THE TASK:
Can you restate the records below word for word?

DATA SUPPLIED:
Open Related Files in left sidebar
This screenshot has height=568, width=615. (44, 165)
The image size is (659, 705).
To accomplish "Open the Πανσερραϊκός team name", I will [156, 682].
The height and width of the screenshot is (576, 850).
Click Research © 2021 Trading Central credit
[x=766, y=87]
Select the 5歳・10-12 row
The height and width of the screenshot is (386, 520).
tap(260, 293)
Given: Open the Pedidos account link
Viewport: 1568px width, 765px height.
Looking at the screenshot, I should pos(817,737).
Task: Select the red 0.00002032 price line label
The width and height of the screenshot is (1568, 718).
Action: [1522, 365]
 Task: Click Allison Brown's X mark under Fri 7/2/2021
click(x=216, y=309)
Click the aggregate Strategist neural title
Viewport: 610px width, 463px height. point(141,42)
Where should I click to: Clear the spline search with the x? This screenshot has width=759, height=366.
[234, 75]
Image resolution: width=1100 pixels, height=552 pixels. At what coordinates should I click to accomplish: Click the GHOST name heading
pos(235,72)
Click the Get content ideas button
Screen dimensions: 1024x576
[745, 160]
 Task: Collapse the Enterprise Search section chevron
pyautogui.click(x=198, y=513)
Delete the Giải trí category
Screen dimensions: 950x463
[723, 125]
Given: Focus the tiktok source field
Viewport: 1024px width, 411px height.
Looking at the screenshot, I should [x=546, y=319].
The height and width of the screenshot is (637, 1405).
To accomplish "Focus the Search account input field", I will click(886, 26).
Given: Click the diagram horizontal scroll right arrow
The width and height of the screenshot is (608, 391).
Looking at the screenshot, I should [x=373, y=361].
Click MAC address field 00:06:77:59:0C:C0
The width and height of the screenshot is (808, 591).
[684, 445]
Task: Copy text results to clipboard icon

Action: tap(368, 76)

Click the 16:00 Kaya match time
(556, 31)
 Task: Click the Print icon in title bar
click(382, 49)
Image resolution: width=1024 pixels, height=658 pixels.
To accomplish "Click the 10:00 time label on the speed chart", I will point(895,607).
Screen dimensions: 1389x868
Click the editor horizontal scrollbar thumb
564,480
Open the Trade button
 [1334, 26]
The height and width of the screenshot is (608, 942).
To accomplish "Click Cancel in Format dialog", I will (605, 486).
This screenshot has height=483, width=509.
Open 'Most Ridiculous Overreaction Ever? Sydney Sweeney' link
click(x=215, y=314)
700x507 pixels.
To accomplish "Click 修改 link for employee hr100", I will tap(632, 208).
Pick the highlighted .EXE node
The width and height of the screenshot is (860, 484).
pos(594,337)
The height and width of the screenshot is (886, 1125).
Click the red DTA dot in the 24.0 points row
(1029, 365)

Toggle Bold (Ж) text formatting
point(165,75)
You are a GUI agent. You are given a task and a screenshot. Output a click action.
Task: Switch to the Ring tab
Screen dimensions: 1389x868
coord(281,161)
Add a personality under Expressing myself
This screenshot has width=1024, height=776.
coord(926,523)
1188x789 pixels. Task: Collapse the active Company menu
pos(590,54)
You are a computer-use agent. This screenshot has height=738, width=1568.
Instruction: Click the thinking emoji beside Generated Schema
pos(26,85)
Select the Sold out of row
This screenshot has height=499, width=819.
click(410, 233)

THE ANSWER:
Open Related Files in left sidebar
This screenshot has height=568, width=615. (44, 165)
The image size is (659, 705).
To accomplish "Open the Πανσερραϊκός team name", I will [156, 682].
The height and width of the screenshot is (576, 850).
Click Research © 2021 Trading Central credit
[x=766, y=87]
Select the 5歳・10-12 row
The height and width of the screenshot is (386, 520).
tap(260, 293)
Given: Open the Pedidos account link
Viewport: 1568px width, 765px height.
Looking at the screenshot, I should pos(817,737).
Task: Select the red 0.00002032 price line label
The width and height of the screenshot is (1568, 718).
Action: [1522, 365]
 Task: Click Allison Brown's X mark under Fri 7/2/2021
click(x=216, y=309)
Click the aggregate Strategist neural title
Viewport: 610px width, 463px height. point(141,42)
Where should I click to: Clear the spline search with the x? This screenshot has width=759, height=366.
[234, 75]
Image resolution: width=1100 pixels, height=552 pixels. At what coordinates should I click to accomplish: Click the GHOST name heading
pos(235,72)
Click the Get content ideas button
Screen dimensions: 1024x576
[745, 160]
 Task: Collapse the Enterprise Search section chevron
pyautogui.click(x=198, y=513)
Delete the Giải trí category
Screen dimensions: 950x463
[723, 125]
Given: Focus the tiktok source field
Viewport: 1024px width, 411px height.
Looking at the screenshot, I should [x=546, y=319].
The height and width of the screenshot is (637, 1405).
To accomplish "Focus the Search account input field", I will click(886, 26).
Given: Click the diagram horizontal scroll right arrow
The width and height of the screenshot is (608, 391).
Looking at the screenshot, I should [x=373, y=361].
Click MAC address field 00:06:77:59:0C:C0
The width and height of the screenshot is (808, 591).
[684, 445]
Task: Copy text results to clipboard icon

Action: tap(368, 76)

Click the 16:00 Kaya match time
(556, 31)
 Task: Click the Print icon in title bar
click(382, 49)
Image resolution: width=1024 pixels, height=658 pixels.
To accomplish "Click the 10:00 time label on the speed chart", I will point(895,607).
Screen dimensions: 1389x868
Click the editor horizontal scrollbar thumb
564,480
Open the Trade button
 [1334, 26]
The height and width of the screenshot is (608, 942).
To accomplish "Click Cancel in Format dialog", I will (605, 486).
This screenshot has height=483, width=509.
Open 'Most Ridiculous Overreaction Ever? Sydney Sweeney' link
click(x=215, y=314)
700x507 pixels.
To accomplish "Click 修改 link for employee hr100", I will tap(632, 208).
Pick the highlighted .EXE node
The width and height of the screenshot is (860, 484).
pos(594,337)
The height and width of the screenshot is (886, 1125).
Click the red DTA dot in the 24.0 points row
(1029, 365)

Toggle Bold (Ж) text formatting
point(165,75)
You are a GUI agent. You are given a task and a screenshot. Output a click action.
Task: Switch to the Ring tab
Screen dimensions: 1389x868
coord(281,161)
Add a personality under Expressing myself
This screenshot has width=1024, height=776.
coord(926,523)
1188x789 pixels. Task: Collapse the active Company menu
pos(590,54)
You are a computer-use agent. This screenshot has height=738, width=1568.
Instruction: Click the thinking emoji beside Generated Schema
pos(26,85)
Select the Sold out of row
This screenshot has height=499, width=819.
click(410, 233)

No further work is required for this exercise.